Memory access from host code
Memory.data is a public Array[Byte] — host functions read and write the guest’s linear memory directly through it. Bounds-checking is the host function’s responsibility (the array’s own IndexOutOfBoundsException is what fires on an out-of-range access, and the interpreter doesn’t catch that on the host side). Use mem.size to find the current byte length; use mem.currentPages and mem.maxPages for the page-count view.
For multi-byte loads, wasm is little-endian:
def readI32(mem: Memory, addr: Int): Int =
(mem.data(addr) & 0xff) |
(mem.data(addr + 1) & 0xff) << 8 |
(mem.data(addr + 2) & 0xff) << 16 |
(mem.data(addr + 3) & 0xff) << 24
def writeI32(mem: Memory, addr: Int, v: Int): Unit =
mem.data(addr) = (v & 0xff).toByte
mem.data(addr + 1) = ((v >> 8) & 0xff).toByte
mem.data(addr + 2) = ((v >> 16) & 0xff).toByte
mem.data(addr + 3) = ((v >> 24) & 0xff).toByte
The WASI shim wraps these patterns; if you find yourself writing them repeatedly, see wasi/Wasi.scala for production-quality versions.
Why not a typed binding generator?
The host-import surface is deliberately a Map[String, HostFunc] of dynamically-typed functions rather than a typed binding generated from .wit or .wasm.
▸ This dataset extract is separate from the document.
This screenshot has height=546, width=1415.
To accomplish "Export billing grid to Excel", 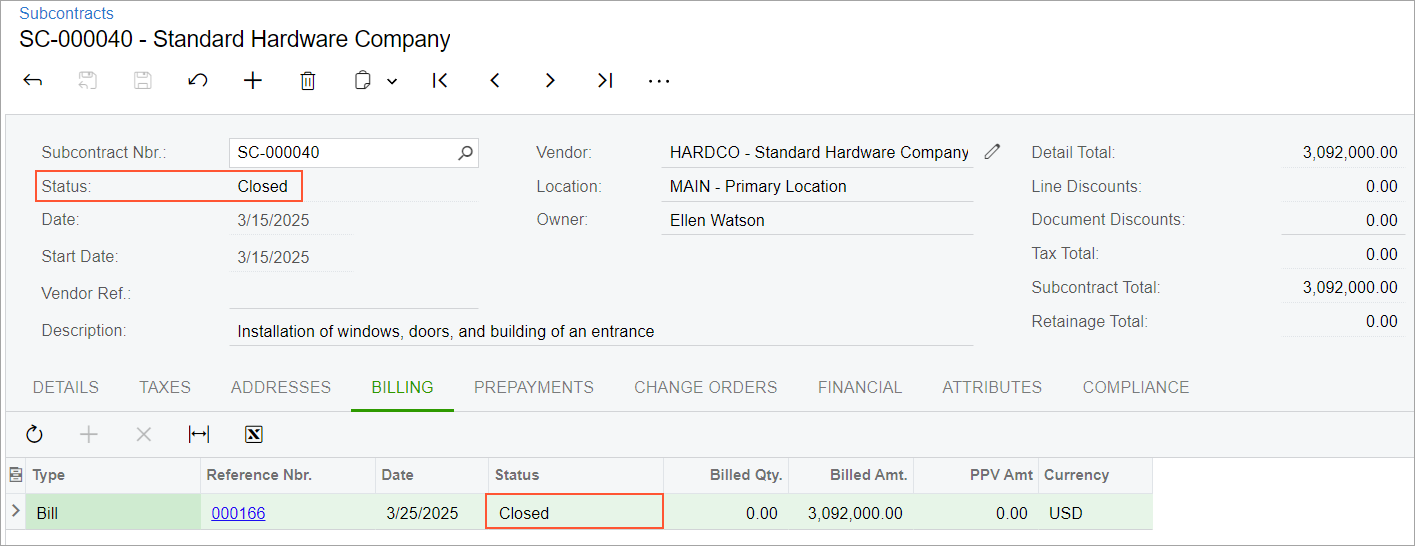I will pos(254,434).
Two reasons:
- Zero external dependencies. No code-gen step at compile time means no Scala-version constraint and no annotation-processor wiring. Drop the jar on the classpath and go.
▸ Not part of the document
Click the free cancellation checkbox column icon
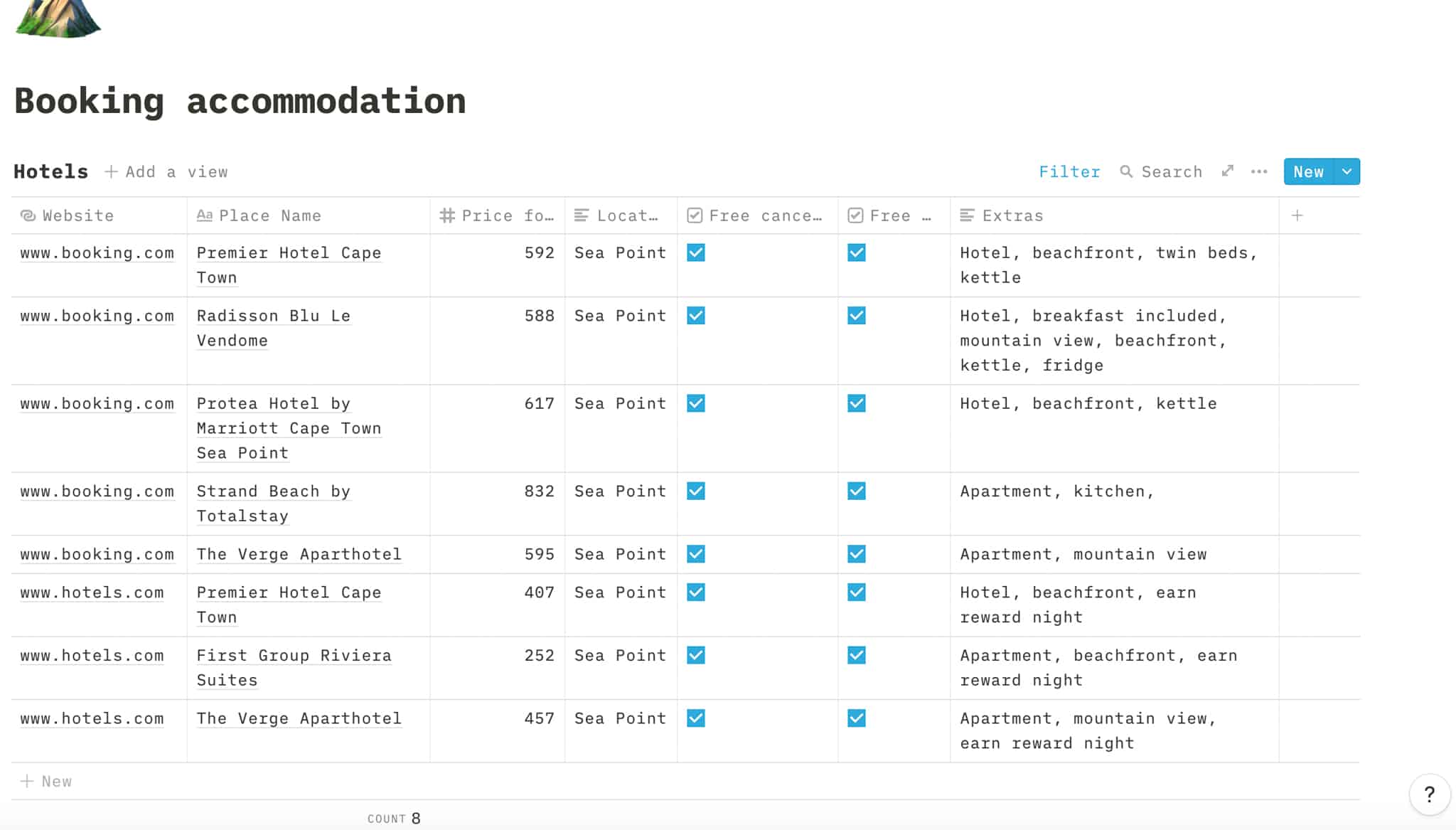 [x=694, y=215]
- Multi-platform shared code. The same
HostModuledefinition compiles for JVM, Scala.js, and Scala Native without@JSExport/@ExportTopLevelannotations — theValuetypes are platform-agnostic.
For a stronger-typed wrapper, a separate wasm-bindgen-style library could be layered on top without touching the interp core.
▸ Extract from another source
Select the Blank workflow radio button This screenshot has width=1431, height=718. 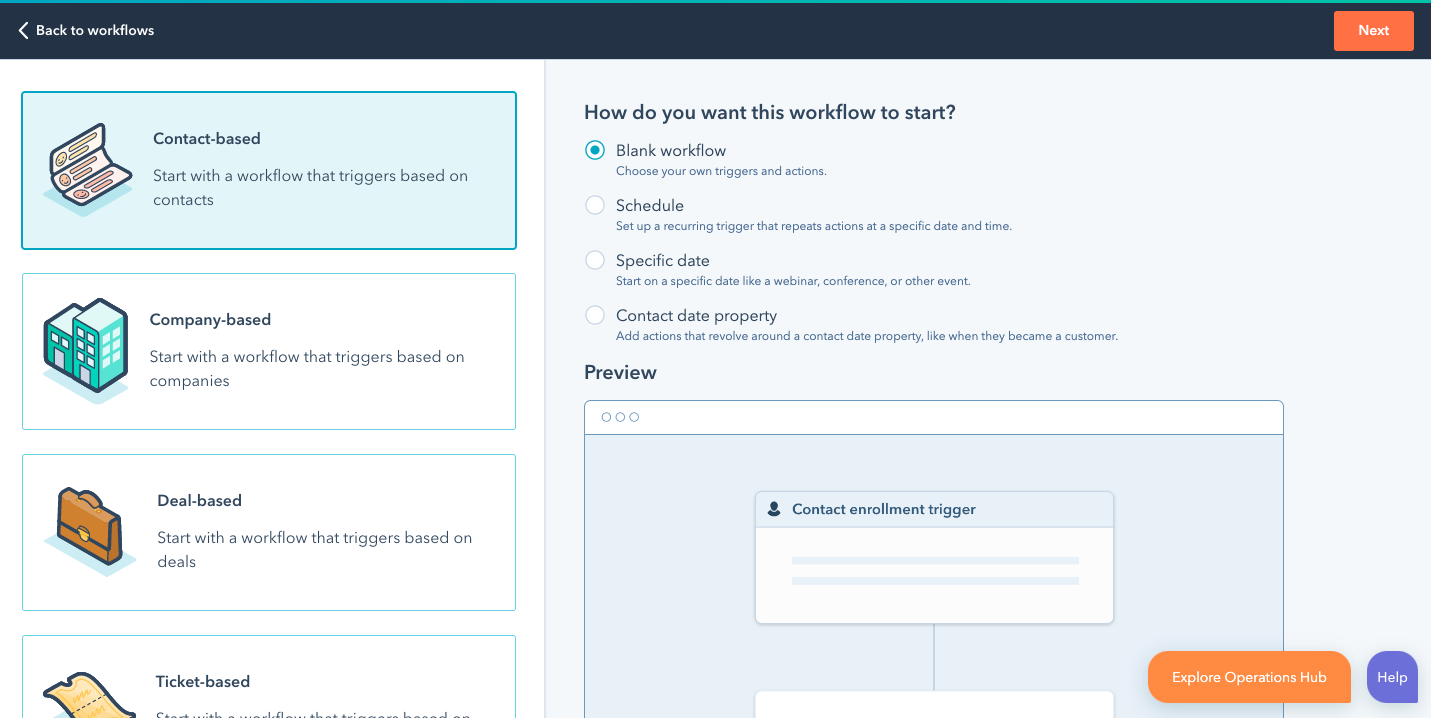[x=595, y=150]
Multi-memory host functions
When a guest module declares more than one linear memory (a multi-memory proposal feature; see Opcodes → Multi-memory), HostFunc only gets a handle to memidx 0. Register through functionsMulti instead to receive the whole IndexedSeq[Memory]:
import io.github.edadma.wasm.*
object DualBuffer extends HostModule:
def name: String = "dual"
override def functionsMulti: Map[String, HostFuncMulti] = Map(
// Copies one byte from mem0 into mem1 at the same offset.
"mirror" -> { (mems: IndexedSeq[Memory], args: Seq[Value]) =>
val I32(addr) +: _ = args: @unchecked
mems(1).data(addr) = mems(0).data(addr)
Seq.empty
},
)
The vector is always length ≥ 1 — zero-memory modules get a synthetic placeholder at index 0 so mems.head is safe to dereference. Single-memory HostFunc registrations continue to work unchanged against single-memory modules; the runtime wraps them at import-resolution time so they always see mems.head.